◆ **文書本文**:

説明

流量制御弁

【課題】流体の温度の範囲や流体の種類の制限を受け難く、長期間に亘り安定的に作動する圧力補償型の流量制御弁を提供する。
【解決手段】流体入口22及び流体出口28を有するハウジング14と、ハウジング内に往復動可能に配置されハウジングと共働してそれぞれ流体入口及び流体出口と連通する容積可変の第一の室30及び第二の室32を郭定する弁体24と、弁体を第一の室の容積が減少する方向へ付勢する付勢手段としての圧縮コイルばね36とを有する流量制御弁10。弁体24には第一及び第二の室を相互に連通接続する連通路34が設けられており、弁体が圧縮コイルばねのばね力に抗して第一の室の容積を増大する方向へ移動すると、流体出口28に接近し第二の室と流体出口との連通度合を低減し、これにより流量制御弁10を通過する流体の流量が一定に維持される。

【発明の詳細な説明】
【技術分野】
【0001】
本発明は、流量制御弁に係り、更に詳細には流入する流体の圧力の変動に関係なく流体の流量を一定に制御する圧力補償型の流量制御弁に係る。

語句と要素の位置指定項目

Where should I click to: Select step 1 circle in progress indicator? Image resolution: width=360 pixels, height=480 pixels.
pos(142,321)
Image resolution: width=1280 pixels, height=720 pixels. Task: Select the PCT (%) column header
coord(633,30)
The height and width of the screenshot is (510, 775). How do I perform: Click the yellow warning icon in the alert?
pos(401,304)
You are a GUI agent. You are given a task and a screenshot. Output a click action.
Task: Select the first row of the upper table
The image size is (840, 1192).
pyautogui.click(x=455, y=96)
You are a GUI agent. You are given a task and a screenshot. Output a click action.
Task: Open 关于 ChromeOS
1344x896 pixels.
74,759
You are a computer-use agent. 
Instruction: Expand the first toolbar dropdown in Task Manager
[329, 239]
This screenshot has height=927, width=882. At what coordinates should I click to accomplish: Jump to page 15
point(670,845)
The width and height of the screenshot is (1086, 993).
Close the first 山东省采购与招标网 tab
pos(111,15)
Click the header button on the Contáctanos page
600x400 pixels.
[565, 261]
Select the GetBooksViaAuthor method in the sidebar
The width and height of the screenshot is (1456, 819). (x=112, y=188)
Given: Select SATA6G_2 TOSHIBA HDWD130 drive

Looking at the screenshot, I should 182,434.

◆ **作業指示**:
上に示した流量制御弁の文書の続きを、最後の段落の後から書き進めてください。

◆ **回答**:
【背景技術】
【0002】
圧力補償型の流量制御弁は従来種々の構成のものが提案されている。例えば下記の特許文献1には、コアと共働して流体の流路を郭定するOリングを有し、流体の圧力が上昇するとOリングが弾性変形して流路の通路断面積を低減することにより、流体の圧力が変動しても流体の流量を一定に制御する流量制御弁が記載されている。
【先行技術文献】
【特許文献】
【0003】
【特許文献1】実開平5−54875号公報
【発明の概要】
【0004】
〔発明が解決しようとする課題〕
上記公開公報に記載された流量制御弁に於いては、流路の通路断面積の増減はゴム等よりなるOリングの弾性変形により行われ、Oリングの弾性変形特性が流体の温度や種類の影響を受け易いため、流体の温度の範囲や流体の種類が制限されるという問題がある。また流量制御弁の流量制御性能がOリングの経年劣化の悪影響を受け易く、長期間に亘り高い信頼性を確保することが困難である。更に流路の通路断面積はOリングの径方向の弾性変形により増減されるので、流量制御弁の径を小さくすることが困難である。
【0005】
また圧力補償型の流量制御弁として、スプール弁と通路断面積が小さくなる方向へスプール弁を付勢する付勢手段とを有するスプール弁式の流量制御弁も知られている。しかしスプール弁式の流量制御弁に於いては、スプール弁の移動方向の両側に上流側及び下流側の流体の圧力を導く必要があるため、構造が複雑であり、またスプール弁の移動方向の寸法が大きくならざるを得ないという問題がある。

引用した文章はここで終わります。